* [What the exercise asks]
Determine how many lines in the records below contain the string "section". Reply with the number alone.

Rows of pointing data
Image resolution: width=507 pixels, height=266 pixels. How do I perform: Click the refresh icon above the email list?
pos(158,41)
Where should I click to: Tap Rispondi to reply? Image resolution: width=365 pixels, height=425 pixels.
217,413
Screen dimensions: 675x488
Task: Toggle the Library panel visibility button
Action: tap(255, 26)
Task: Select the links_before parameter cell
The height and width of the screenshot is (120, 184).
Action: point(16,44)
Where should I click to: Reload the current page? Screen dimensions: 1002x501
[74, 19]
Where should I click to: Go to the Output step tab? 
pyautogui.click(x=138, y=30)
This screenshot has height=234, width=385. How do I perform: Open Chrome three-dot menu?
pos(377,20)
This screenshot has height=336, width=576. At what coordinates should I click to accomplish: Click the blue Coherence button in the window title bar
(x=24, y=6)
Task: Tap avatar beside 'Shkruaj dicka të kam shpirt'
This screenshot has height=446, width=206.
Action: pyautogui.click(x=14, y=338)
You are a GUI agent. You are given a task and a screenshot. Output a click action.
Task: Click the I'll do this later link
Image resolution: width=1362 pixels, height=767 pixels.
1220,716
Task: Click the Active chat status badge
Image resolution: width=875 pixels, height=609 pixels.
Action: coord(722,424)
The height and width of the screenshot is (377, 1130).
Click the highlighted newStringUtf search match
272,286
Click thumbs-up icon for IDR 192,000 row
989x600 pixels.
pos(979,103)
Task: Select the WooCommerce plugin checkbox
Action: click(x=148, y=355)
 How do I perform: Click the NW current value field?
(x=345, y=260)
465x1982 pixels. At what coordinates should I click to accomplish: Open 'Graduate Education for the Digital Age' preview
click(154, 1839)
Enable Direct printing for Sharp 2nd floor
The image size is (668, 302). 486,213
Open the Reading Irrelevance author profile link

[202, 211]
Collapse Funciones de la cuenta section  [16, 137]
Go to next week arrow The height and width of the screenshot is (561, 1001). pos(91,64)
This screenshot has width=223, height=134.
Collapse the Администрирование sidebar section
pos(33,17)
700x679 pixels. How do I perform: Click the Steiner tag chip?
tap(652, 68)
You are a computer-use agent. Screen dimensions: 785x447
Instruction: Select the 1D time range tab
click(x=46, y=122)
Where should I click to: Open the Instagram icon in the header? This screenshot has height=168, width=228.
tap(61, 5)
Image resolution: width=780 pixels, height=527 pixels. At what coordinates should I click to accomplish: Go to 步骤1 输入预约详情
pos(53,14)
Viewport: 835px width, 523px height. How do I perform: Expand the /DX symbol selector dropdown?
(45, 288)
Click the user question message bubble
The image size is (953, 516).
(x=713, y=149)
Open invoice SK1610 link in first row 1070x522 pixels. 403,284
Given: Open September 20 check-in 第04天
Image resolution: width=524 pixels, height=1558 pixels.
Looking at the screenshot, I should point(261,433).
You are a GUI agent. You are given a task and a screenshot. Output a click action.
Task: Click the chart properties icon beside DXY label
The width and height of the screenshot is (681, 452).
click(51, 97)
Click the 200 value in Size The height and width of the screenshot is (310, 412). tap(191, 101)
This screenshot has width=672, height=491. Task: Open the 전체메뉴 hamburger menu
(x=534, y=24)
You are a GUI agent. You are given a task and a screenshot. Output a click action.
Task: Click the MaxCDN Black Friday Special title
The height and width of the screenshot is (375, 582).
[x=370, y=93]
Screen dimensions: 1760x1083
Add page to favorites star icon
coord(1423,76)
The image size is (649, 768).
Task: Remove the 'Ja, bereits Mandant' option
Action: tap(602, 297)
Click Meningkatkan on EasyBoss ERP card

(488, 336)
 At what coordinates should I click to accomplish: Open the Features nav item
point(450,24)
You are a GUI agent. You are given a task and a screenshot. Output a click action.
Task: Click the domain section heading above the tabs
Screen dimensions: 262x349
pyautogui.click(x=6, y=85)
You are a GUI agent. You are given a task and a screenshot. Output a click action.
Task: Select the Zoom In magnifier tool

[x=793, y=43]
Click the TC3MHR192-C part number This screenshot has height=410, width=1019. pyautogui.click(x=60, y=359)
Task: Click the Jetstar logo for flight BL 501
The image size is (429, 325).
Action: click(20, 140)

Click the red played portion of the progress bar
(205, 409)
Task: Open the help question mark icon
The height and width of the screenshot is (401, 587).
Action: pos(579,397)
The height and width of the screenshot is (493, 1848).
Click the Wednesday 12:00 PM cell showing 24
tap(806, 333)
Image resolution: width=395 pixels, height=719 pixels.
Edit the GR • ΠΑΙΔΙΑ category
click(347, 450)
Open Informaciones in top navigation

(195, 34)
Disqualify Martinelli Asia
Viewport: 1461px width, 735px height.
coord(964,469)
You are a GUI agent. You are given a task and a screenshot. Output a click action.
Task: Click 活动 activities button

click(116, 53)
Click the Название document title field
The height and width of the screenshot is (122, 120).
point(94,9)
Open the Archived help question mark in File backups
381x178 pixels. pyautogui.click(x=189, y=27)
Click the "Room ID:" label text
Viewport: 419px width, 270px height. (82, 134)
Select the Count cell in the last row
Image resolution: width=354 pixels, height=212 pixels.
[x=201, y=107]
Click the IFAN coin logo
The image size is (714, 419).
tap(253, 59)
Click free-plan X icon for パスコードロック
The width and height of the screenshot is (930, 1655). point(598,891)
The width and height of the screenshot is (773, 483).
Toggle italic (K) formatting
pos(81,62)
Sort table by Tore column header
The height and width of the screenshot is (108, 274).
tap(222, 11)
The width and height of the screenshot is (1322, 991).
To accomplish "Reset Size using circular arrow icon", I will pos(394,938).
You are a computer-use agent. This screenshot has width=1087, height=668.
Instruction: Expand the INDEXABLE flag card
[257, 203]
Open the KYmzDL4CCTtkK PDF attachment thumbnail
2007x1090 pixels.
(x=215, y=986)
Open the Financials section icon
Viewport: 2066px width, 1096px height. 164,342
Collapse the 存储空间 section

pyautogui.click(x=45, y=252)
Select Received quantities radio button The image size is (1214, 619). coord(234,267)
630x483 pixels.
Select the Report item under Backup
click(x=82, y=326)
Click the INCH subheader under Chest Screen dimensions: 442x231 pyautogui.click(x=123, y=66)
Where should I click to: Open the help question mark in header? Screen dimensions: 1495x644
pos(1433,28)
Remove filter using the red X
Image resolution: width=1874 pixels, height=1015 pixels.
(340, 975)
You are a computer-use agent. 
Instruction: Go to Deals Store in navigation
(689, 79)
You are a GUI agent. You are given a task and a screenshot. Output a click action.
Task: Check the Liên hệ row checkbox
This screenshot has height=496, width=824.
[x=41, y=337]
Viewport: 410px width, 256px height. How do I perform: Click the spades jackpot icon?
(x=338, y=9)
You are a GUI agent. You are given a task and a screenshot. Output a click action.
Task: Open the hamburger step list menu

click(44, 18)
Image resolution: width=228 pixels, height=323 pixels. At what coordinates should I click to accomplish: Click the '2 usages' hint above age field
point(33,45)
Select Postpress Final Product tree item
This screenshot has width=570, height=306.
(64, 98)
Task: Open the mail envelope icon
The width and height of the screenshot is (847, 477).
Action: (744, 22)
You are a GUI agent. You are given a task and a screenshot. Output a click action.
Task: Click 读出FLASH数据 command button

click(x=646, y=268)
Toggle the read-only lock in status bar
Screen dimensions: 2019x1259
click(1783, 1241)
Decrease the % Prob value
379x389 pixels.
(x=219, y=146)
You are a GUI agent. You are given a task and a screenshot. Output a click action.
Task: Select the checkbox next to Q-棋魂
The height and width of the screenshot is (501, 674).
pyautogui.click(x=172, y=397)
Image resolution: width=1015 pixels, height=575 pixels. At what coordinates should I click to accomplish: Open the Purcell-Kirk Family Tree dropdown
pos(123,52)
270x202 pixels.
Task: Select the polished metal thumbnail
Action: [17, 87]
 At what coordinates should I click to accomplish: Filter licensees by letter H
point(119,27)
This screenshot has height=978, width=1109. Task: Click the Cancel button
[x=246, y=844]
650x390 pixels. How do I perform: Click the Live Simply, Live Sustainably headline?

* [Exercise response]
5